Much was made recently of Latza’s running performances for Mainz – he was imperious against Borussia Mönchengladbach two weeks ago, running almost 14 kilometres in a team which set this season’s record for distance run over ninety minutes. Running in itself isn’t a virtue, though, and Latza’s running is hugely useful for Martin Schmidt’s men, working as a key component of Mainz’s high press and also allowing him to lay on chances for the team; only Malli has created more chances for Mainz this season than Latza, with 28 key passes compared to Latza’s 25, but from a more attacking position and in more games; Malli has been an ever-present.
Looking at the numbers, it’s baffling that the partnership hasn’t been made more of by the mainstream press; Latza’s overcome essentially being signed as back-up to Fabian Frei to become the true successor to Geis in Mainz’s midfield – partly helped by an injury to the Swiss midfielder on Matchday three, of course, but Frei hasn’t had a look-in on the starting eleven since returning to fitness over the winter break, while Baumgartlinger has pushed his already-impressive game to new levels under Martin Schmidt.
More Praise to Come?
Perhaps the real answer comes down to goals; football fans, especially fans watching other games and looking for the key storylines in the form of highlight packages, obviously see them as more important than the underlying play which precipitates them happening. Latza hasn’t scored for Mainz yet, Baumgartlinger has only just broken his league duck for the club.
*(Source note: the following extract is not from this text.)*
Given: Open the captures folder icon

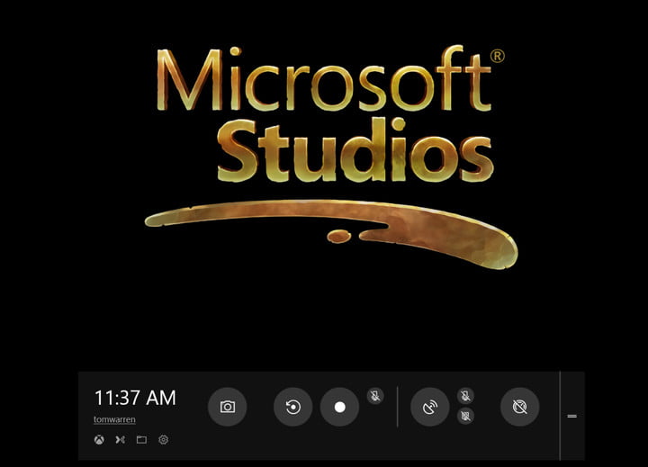Looking at the screenshot, I should (x=141, y=440).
Perhaps the Baumgartlinger-Latza midfield will, in coming weeks, be due more praise.
But really, if Friday night proved one thing, it is that Mainz’s success comes down to their strength as a unit rather than through individual excellence – a cliché often given as a back-handed compliment to untalented teams, but a true compliment worthy of this highly talented Mainz team too, who are tactically solid and balanced from back to front but blessed with the flair to decide games. At the moment, Mainz are looking good in their attempt to bring Europa League football back to Rheinhessen, but the next five games could prove crucial in this; despite recent form they still have to take on Leverkusen at home, plus Bayern and Dortmund away from home in the next month.